Por que a Terapia Comportamental é Comportamental?

Por: Bruno Alvarenga Ribeiro.

É comum ouvirmos as pessoas dizerem: "a Terapia Comportamental dá muitos resultados em casos de fobias, principalmente as específicas." Que terapeuta comportamental nunca ouviu esta frase ou algo bem próximo disso? Se nunca ouviu não é terapeuta comportamental! Rs!!! Brincadeiras à parte, esta forma de pensar a terapia comportamental revela algo muito sério. Revela que as pessoas não sabem o que é a terapia comportamental. No imaginário coletivo a terapia comportamental é equivalente à aplicação de um conjunto de técnicas para a modificação do comportamento.

Nada mais enganoso do que achar que a terapia comportamental simplesmente se limita à aplicação de técnicas para a modificação de comportamentos. Uma determinada forma de conduzir o processo psicoterápico pode fazer uso de técnicas de modificação de comportamentos e mesmo assim não ser uma terapia comportamental, isso porque a terapia comportamental vai muito além da aplicação das técnicas pelas técnicas. As técnicas fazem parte do arsenal de intervenção em terapia comportamental, mas constituem apenas parte do setting clínico, e não constituem a parte mais importante. Isso mesmo, as técnicas de modificação de comportamentos não constituem a parte mais importante do setting clínico em terapia comportamental.

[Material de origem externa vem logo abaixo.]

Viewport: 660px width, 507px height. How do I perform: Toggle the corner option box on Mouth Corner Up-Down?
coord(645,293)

Então, vem a pergunta: o que faz com que a terapia comportamental mereça a denominação "comportamental"? De cara já sabemos que não é a simples aplicação das técnicas que fazem com que a terapia comportamental mereça tal denominação. É preciso entender que as técnicas são recursos para a realização de intervenções. Imagine um cientista que trabalha com tubos de ensaios e pipetas. Tubos de ensaios e pipetas fazem parte do arsenal que constitui o arranjo experimental sem o qual não seria possível o estudo de algumas reações químicas. Podem até ser parte do cenário que constitui este arranjo, mas não definem o que faz o profissional que estuda estas reações, neste caso o químico.

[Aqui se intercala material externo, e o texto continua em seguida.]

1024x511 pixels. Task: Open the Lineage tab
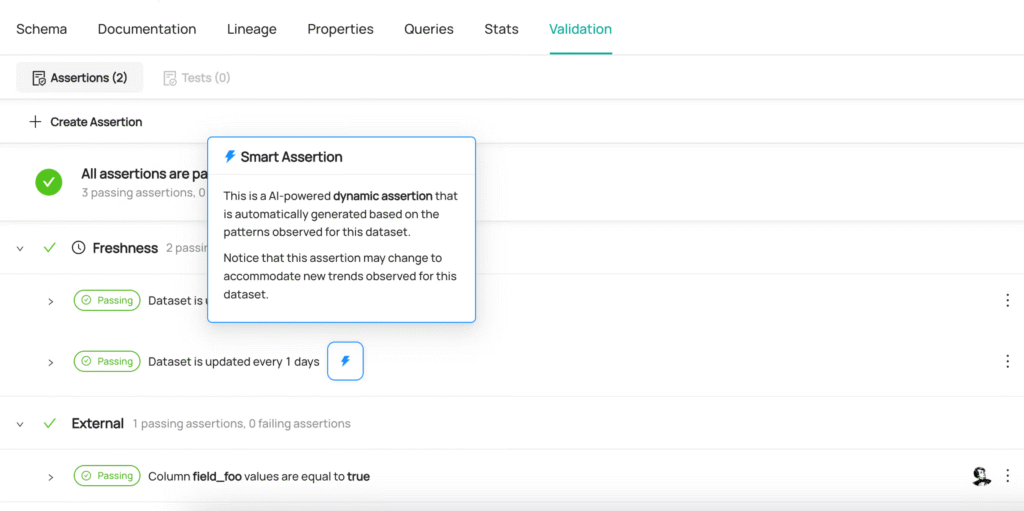pos(251,29)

Seria muito grosseiro identificar o que faz o químico com a utilização de tubos de ensaios e pipetas. O que o químico faz vai muito além da utilização de tubos de vidro. Ele até precisa destes instrumentos para fazer a sua ciência, mas ela poderia muito bem ser construída sem eles. A comparação é válida para definir o que se faz na terapia comportamental. Técnicas de modificação do comportamento são análogas às pipetas e tubos de ensaio, mas não definem o que é a terapia comportamental. Como recursos para a realização de intervenções elas podem produzir modificações comportamentais. No entanto, estas modificações precisam estar ancoradas naquilo que é chamado de análise funcional do comportamento.

Somente com a análise funcional do comportamento o terapeuta tem condições de selecionar que comportamentos vão se tornar o alvo da intervenção e que contingências de reforço precisam ser modificadas para que os comportamentos sejam alterados. Isto joga por terra a crítica de que a terapia comportamental não consegue elucidar quais são os significados por trás de cada tipo de conduta. A terapia comportamental não faz outra coisa que não seja tornar claro quais são estes significados. Quando é elucidada qual é a função de um comportamento, ou seja, que variáveis estão relacionadas à sua ocorrência, estão sendo esclarecidos os seus significados, os motivos que fazem com que ele ocorra desta e não daquela forma.

O que faz com que a terapia comportamental mereça a denominação "comportamental", são os procedimentos analíticos que permitem uma análise minuciosa das contingências de reforço relacionadas à ocorrência dos comportamentos clinicamente relevantes. Estes procedimentos incluem a análise do comportamento, de suas consequências, dos contextos em que ocorre e dos esquemas relacionados às formas como as consequências seguem os comportamentos por elas mantidos. Há esquemas que produzem comportamentos resistentes à extinção, enquanto que outros produzem comportamentos menos vigorosos e facilmente extinguíveis.

Se todas as variáveis citadas forem levadas em consideração, dificilmente o comportamento modificado voltará a se manifestar, o que joga por terra outra crítica dirigida à terapia comportamental, de que nesta modalidade de terapia não há mudanças significativas, pois são abordadas apenas as manifestações sintomáticas. Em outras palavras, é dito por aí que a terapia comportamental lida apenas com sintomas. Esta clássica visão do comportamento como sintoma de processos mentais é descartada pela terapia comportamental.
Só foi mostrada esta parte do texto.